The media arts teacher and cable TV coordinator is also an amateur beekeeper. Despite the fact that he has been keeping bees since the 1990s, Douillette still considers himself a hobbyist.

“I took a course five or six years ago from the Essex County Beekeepers Association after I’ve been beekeeping for 20 years,” Douillette said. “There’s always more to learn.”

Douillette grew up in Nahant and attended Swampscott High School, where he got involved in the school’s cable club. At the time, it was run by Lynn’s Warner Cable. That was where he got his first taste of television.

Douillette began his life as a beekeeper while living in Boston. He said he often rode his bike to Allandale Farm in Brookline, where he was instructed by farm workers on how to take care of a hive. He soon established his own hives in Jamaica Plain, getting permission from neighbors to use their yard as a home for his bees.

“I need something that’s not looking at a screen or electronic,” he said. “I need something connected to the weather, the sun, nature.”

Meanwhile, Douillette and his three children keep busy, tending to the two beehives that sit in the family’s garden. In the spring, he purchased a package of three pounds of Italian honey bees and a queen to inhabit the hives, after the previous colony didn’t survive the winter due to varroa mites.

Douillette explained that he doesn’t expect his bees to produce much honey for harvesting this year, as they have to first build up enough to feed themselves through the winter. Once that happens, he will place a structure called a super on top of the hive that the bees will fill with extra honey.

He said that in a good year, he can harvest 100 pounds of honey from his hives. 

“It really is a form of escape,” he said. “You have to move slowly and respond to the temperament of the bees. You have to be aware of the ebb and flow of the nectar and the weather, whether it’s the next day or the next month, and really understand how to keep the colony alive.”

His passion for beekeeping is matched by his love for video production. He is a self-described amateur moviemaker.

“I developed a love of it,” he said. “My friends and I would rent VHS cameras at a VHS rental store in Swampscott in Vinnin Square. We would rent a camera for the weekend and make movies.”

Douillette attended Boston University’s College of Communications and settled in Jamaica Plain. He worked for local TV stations and afterschool programs, developing educational programming.

Doing this work, Douillette said he developed a love for public-access television.

“There’s such a celebration of free speech, of local importance, of the power that is given to communities in a medium that could easily exclude them because it’s so expensive to run,” he said. “That’s also why I love working with teens. They’re at the point where they start to realize how powerful their voice can be, and you can teach them how to amplify that.”

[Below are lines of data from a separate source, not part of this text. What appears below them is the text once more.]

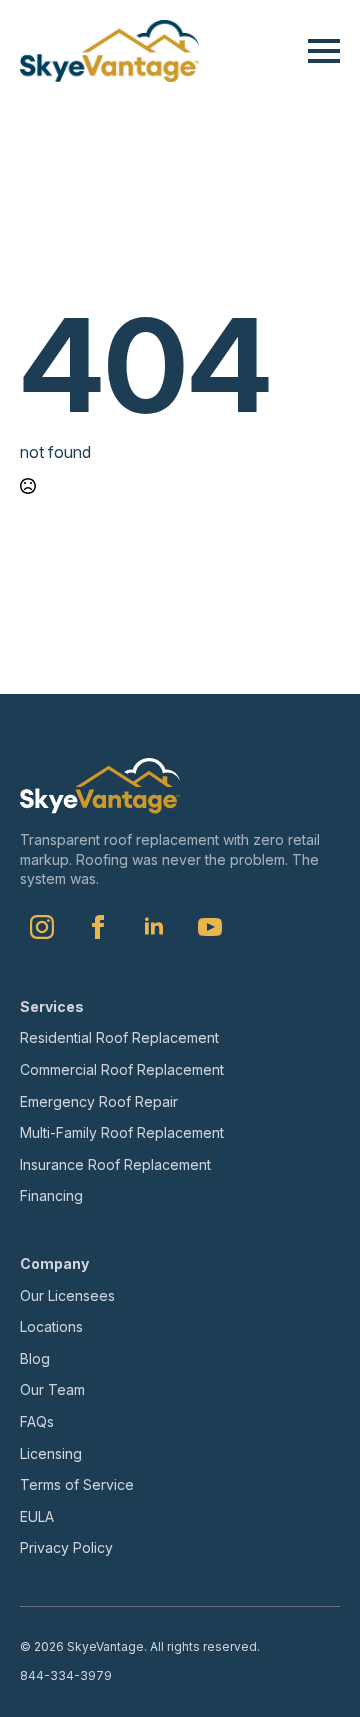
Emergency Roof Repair (99, 1101)
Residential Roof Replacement (119, 1037)
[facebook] (98, 927)
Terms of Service (77, 1484)
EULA (37, 1516)
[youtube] (210, 927)
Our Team (52, 1389)
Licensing (51, 1453)
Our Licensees (67, 1295)
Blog (35, 1358)
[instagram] (42, 927)
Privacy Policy (66, 1547)
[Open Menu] (324, 51)
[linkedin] (154, 927)
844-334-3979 (66, 1675)
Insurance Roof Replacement (115, 1164)
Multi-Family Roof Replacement (122, 1132)
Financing (51, 1195)
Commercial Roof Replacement (122, 1069)
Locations (51, 1326)
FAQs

Eventually, Douillette and his family moved back to Swampscott and, in 2014, he began teaching at the high school, also taking over Swampscott Cable Access TV.

“Swampscott’s been unique in that it’s only had a government and an education channel in a system where you could have a government, education and public channel,” he said. 

Over the years, and especially during the COVID-19 pandemic, Douillette built up the government channel to broadcast many local meetings so that even residents without Zoom could see them, enlisting the help of his media arts students. They also improved the sports channel, spending around $10,000 to install three new robotic cameras and other equipment at the media booth at Blocksidge Field in May. This allowed them to do more with a smaller crew, and broadcast every home lacrosse, field hockey, football, basketball and volleyball game this year.

In class, students get to learn how to use both cameras and a studio, helping with the public-access station but also working on creative projects.

“It’s an elective (class), so you often get students who can’t find a place,” Douillette said. “They get to be in this environment where it’s very hands-on, but it’s not void of context and content … you see them thrive.”